## [GOAL]
Can you echo every line of the data below back to me word for word, leaving nothing out and changing nothing?

## [RECORDS SHOWN]
[BEGIN]
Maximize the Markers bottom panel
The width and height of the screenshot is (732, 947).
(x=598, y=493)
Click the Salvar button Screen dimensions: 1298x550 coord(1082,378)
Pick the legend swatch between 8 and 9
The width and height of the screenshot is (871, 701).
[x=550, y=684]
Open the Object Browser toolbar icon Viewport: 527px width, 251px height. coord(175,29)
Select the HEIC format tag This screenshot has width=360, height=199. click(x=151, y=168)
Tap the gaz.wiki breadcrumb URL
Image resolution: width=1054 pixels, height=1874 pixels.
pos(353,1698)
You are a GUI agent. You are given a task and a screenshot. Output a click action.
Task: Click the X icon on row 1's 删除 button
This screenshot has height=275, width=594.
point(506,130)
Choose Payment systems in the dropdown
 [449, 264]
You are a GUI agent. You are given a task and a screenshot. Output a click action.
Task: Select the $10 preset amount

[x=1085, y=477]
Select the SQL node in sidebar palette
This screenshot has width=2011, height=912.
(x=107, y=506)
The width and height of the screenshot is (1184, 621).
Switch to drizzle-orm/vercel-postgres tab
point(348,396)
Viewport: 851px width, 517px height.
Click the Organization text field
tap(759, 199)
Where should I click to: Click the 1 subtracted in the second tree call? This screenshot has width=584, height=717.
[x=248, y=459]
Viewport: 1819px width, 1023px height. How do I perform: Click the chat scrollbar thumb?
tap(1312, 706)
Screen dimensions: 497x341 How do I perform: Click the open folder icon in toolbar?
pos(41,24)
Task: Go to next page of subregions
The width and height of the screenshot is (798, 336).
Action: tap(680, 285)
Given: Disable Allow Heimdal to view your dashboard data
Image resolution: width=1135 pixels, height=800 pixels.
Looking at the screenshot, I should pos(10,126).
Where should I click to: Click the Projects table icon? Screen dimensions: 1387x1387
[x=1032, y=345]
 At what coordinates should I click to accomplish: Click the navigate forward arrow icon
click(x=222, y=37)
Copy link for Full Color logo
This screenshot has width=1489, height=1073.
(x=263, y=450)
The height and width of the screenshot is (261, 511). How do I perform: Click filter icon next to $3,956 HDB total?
[END]
## [RESPONSE FOR THIS EXERCISE]
Maximize the Markers bottom panel
The width and height of the screenshot is (732, 947).
(x=598, y=493)
Click the Salvar button Screen dimensions: 1298x550 coord(1082,378)
Pick the legend swatch between 8 and 9
The width and height of the screenshot is (871, 701).
[x=550, y=684]
Open the Object Browser toolbar icon Viewport: 527px width, 251px height. coord(175,29)
Select the HEIC format tag This screenshot has width=360, height=199. click(x=151, y=168)
Tap the gaz.wiki breadcrumb URL
Image resolution: width=1054 pixels, height=1874 pixels.
pos(353,1698)
You are a GUI agent. You are given a task and a screenshot. Output a click action.
Task: Click the X icon on row 1's 删除 button
This screenshot has height=275, width=594.
point(506,130)
Choose Payment systems in the dropdown
 [449, 264]
You are a GUI agent. You are given a task and a screenshot. Output a click action.
Task: Select the $10 preset amount

[x=1085, y=477]
Select the SQL node in sidebar palette
This screenshot has width=2011, height=912.
(x=107, y=506)
The width and height of the screenshot is (1184, 621).
Switch to drizzle-orm/vercel-postgres tab
point(348,396)
Viewport: 851px width, 517px height.
Click the Organization text field
tap(759, 199)
Where should I click to: Click the 1 subtracted in the second tree call? This screenshot has width=584, height=717.
[x=248, y=459]
Viewport: 1819px width, 1023px height. How do I perform: Click the chat scrollbar thumb?
tap(1312, 706)
Screen dimensions: 497x341 How do I perform: Click the open folder icon in toolbar?
pos(41,24)
Task: Go to next page of subregions
The width and height of the screenshot is (798, 336).
Action: tap(680, 285)
Given: Disable Allow Heimdal to view your dashboard data
Image resolution: width=1135 pixels, height=800 pixels.
Looking at the screenshot, I should pos(10,126).
Where should I click to: Click the Projects table icon? Screen dimensions: 1387x1387
[x=1032, y=345]
 At what coordinates should I click to accomplish: Click the navigate forward arrow icon
click(x=222, y=37)
Copy link for Full Color logo
This screenshot has width=1489, height=1073.
(x=263, y=450)
The height and width of the screenshot is (261, 511). How do I perform: Click filter icon next to $3,956 HDB total?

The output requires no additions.